Le mercredi 4 février 2026, la discussion habituelle sur le futur du transport urbain et semi-urbain au Maroc a resurgi dans l’enceinte du parlement, mettant en évidence la nécessité d’une restructuration profonde du domaine des taxis. Au coeur des préoccupations se trouve la nécessité impérieuse de démanteler la logique de rente inhérente au système des agréments et d’intégrer, de manière encadrée et pragmatique, les applications de mobilité intelligentes au sein du cadre légal existant.

 Il est communément admis que la législation régissant les taxis, qui remonte aux années 1960, a perdu de sa pertinence et son adéquation face aux évolutions technologiques radicales et aux nouvelles tendances de mobilité. Cette obsolescence normative a créé un vide juridique qui a exacerbé les tensions sur le terrain, en particulier pour ce qui est des plateformes numériques, fréquemment pointées du doigt pour fonctionner en dehors des catégories de transport traditionnelles. Le manque d’une directive explicite pour leur contrôle expose de nombreux conducteurs travaillant avec ces plateformes à diverses sanctions, comme la confiscation de véhicules, des pénalités importantes et des poursuites pour « transport non autorisé », malgré une demande manifeste et grandissante des utilisateurs pour ces services.

Restructuration du secteur et réforme du système d’agréments

Dans cette situation précaire, des figures importantes au sein du Parlement réclament une refonte complète du cadre légal régissant le transport par taxi. Le but essentiel est de mettre fin à la transparence qui a longtemps prévalu dans le système des agréments, et de mettre en place une démarche résolument moderne axée sur les principes de concurrence équitable, la défense des professionnels du domaine et l’amélioration significative de la qualité du service. Rachid Hamouni, qui préside le groupe du Progrès et du Socialisme à la Chambre des représentants, a également interpellé le ministre de l’Intérieur sur cette question. Il soutient que les lois actuelles, en particulier le dahir de 1963, ne correspondent plus aux réalités socio-économiques du secteur ni à l’évolution des modes de déplacement.

Une des initiatives majeures comprend la révision du système des agréments, qui a pour but de réglementer leur cession juridique, d’alléger les démarches de transfert interprovincial basées sur des normes objectives en rapport avec la migration démographique, et de définir clairement le statut des agréments gérés par le biais de contrats à long terme. Il est aussi recommandé d’autoriser, sous des conditions rigoureuses, la cession aux ayants droit ou aux opérateurs en cas de défaillance du bénéficiaire initial. L’organisation de l’exploitation est aussi un point crucial, recommandant des contrats d’exploitation sans date d’expiration, avec une détermination des loyers administrée.
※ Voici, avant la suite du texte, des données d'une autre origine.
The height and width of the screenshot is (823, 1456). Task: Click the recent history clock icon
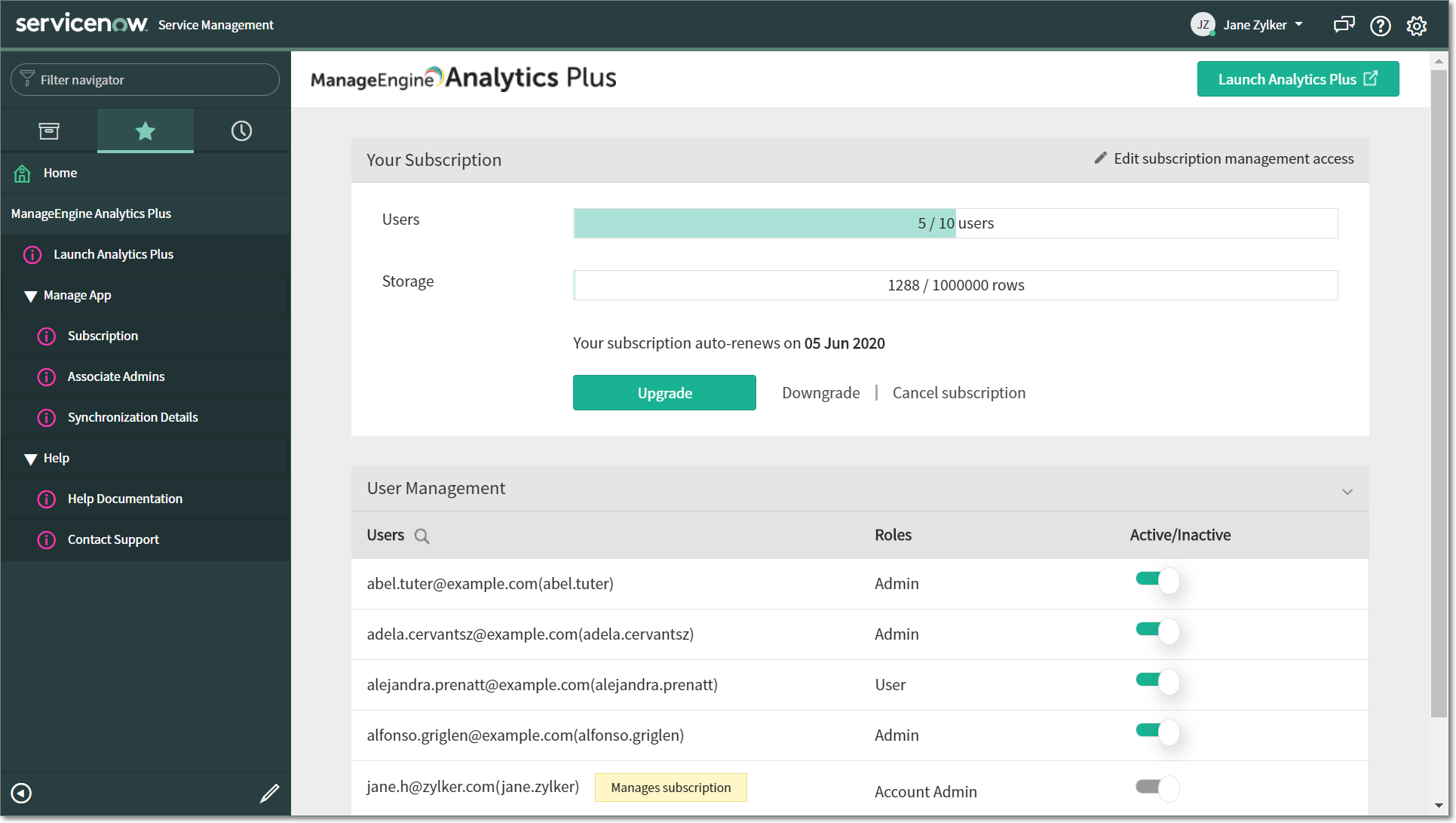click(240, 129)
Les titulaires de plusieurs contrats seraient encouragés à former des entreprises structurées, offrant ainsi une protection sociale et médicale aux conducteurs, en accord avec la législation du travail.

Intégration numérique et professionnalisation

Dans le domaine numérique, une idée innovante serait de développer une application nationale unique, administrée sous la direction d’une structure publique ou d’un partenariat strictement régulé, et qui serait exclusivement réservée aux taxis de première et deuxième catégories. Cette démarche impliquerait l’interdiction strictement prohibée des applications non autorisées. Un système de codage particulier pour les voitures liées à cette application serait instauré afin d’assurer un suivi efficace, conjointement avec une clarification du concept de « course retour » pour les taxis collectifs.
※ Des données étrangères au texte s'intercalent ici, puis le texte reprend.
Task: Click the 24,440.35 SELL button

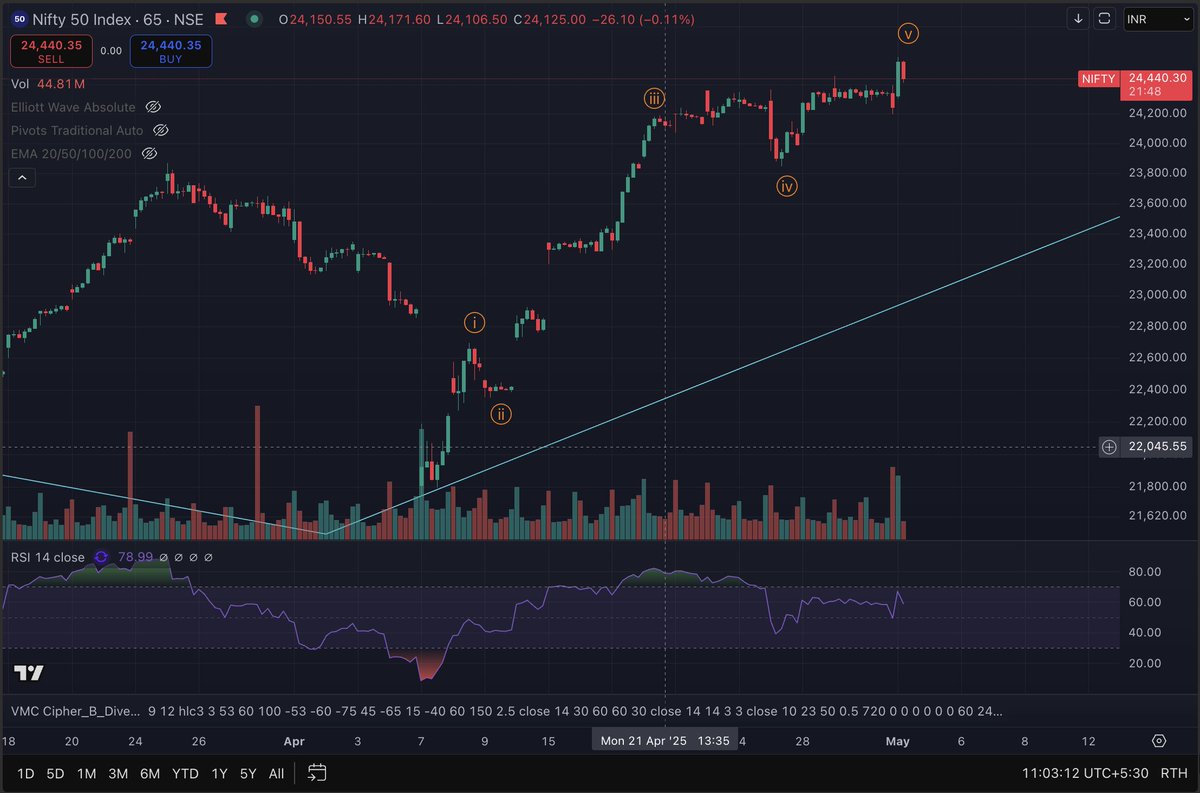Action: (x=50, y=51)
L’effort en faveur de la professionnalisation est tout aussi essentiel. On envisage de rendre l’obtention de la « licence de confiance » dépendante d’un niveau d’études minimal, d’imposer une formation initiale et continue stricte, et d’instituer une révocation définitive de l’autorisation en cas de condamnations affectant l’éthique professionnelle. On propose aussi des incitations pour le renouvellement du parc automobile, encourageant l’utilisation de véhicules électriques ou hybrides, en cohérence avec les exigences environnementales.